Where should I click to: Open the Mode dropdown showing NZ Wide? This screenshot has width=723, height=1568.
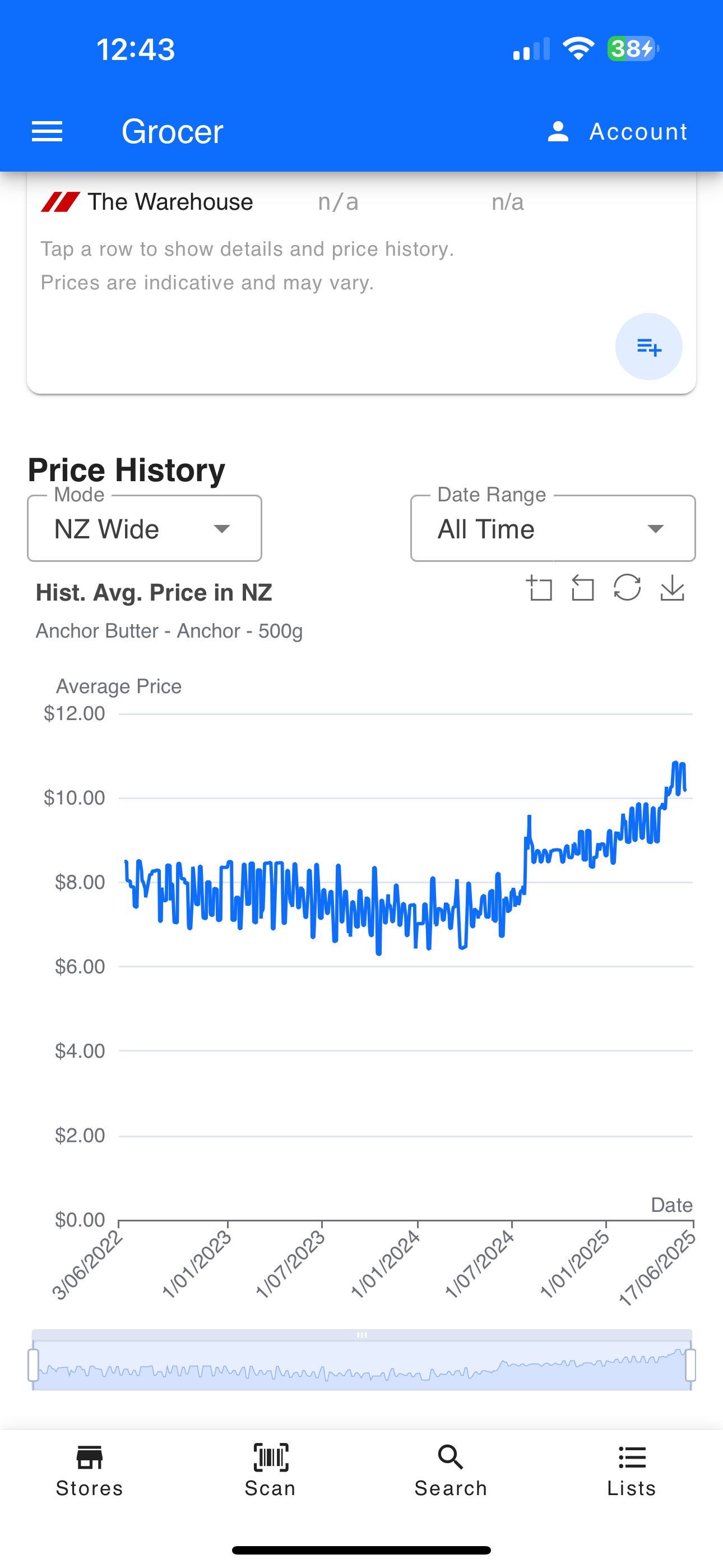tap(144, 528)
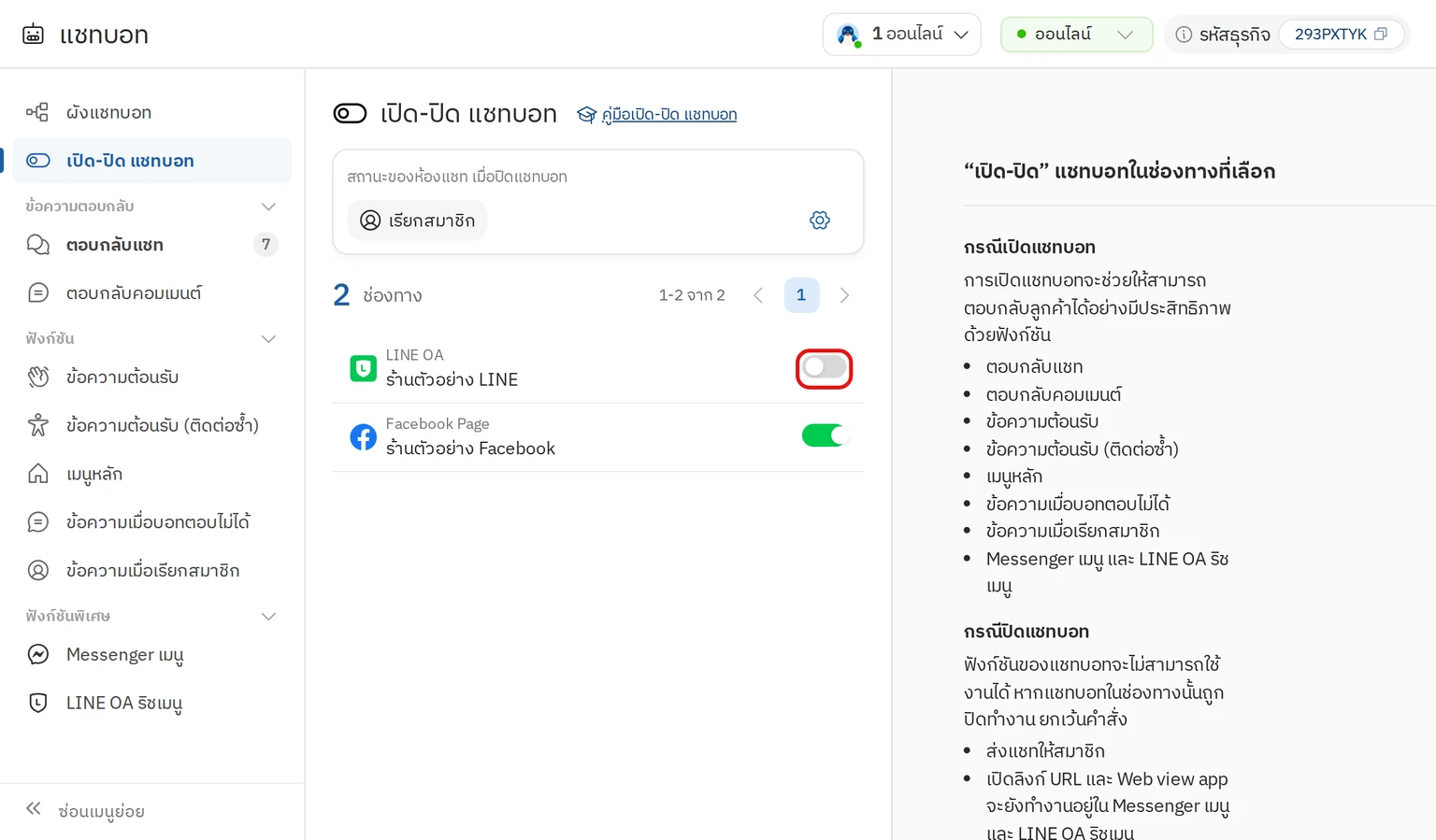Go to previous page of channels

[x=758, y=295]
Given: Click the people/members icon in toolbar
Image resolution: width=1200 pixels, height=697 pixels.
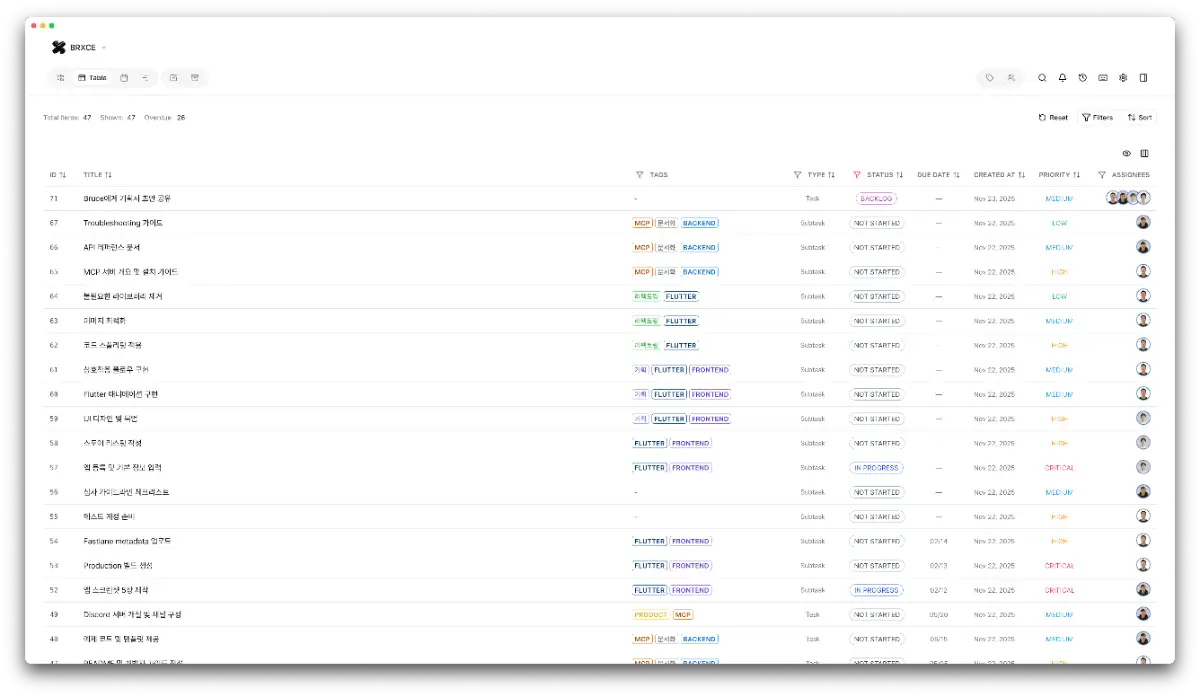Looking at the screenshot, I should [1012, 77].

^^^^

Task details: Set down all the material exactly once more. No pictures.

Finished exercise:
Where should I click to: Open the Mode dropdown showing NZ Wide? This screenshot has width=723, height=1568.
tap(144, 528)
Go to previous page of channels

[x=758, y=295]
Given: Click the people/members icon in toolbar
Image resolution: width=1200 pixels, height=697 pixels.
Looking at the screenshot, I should [1012, 77].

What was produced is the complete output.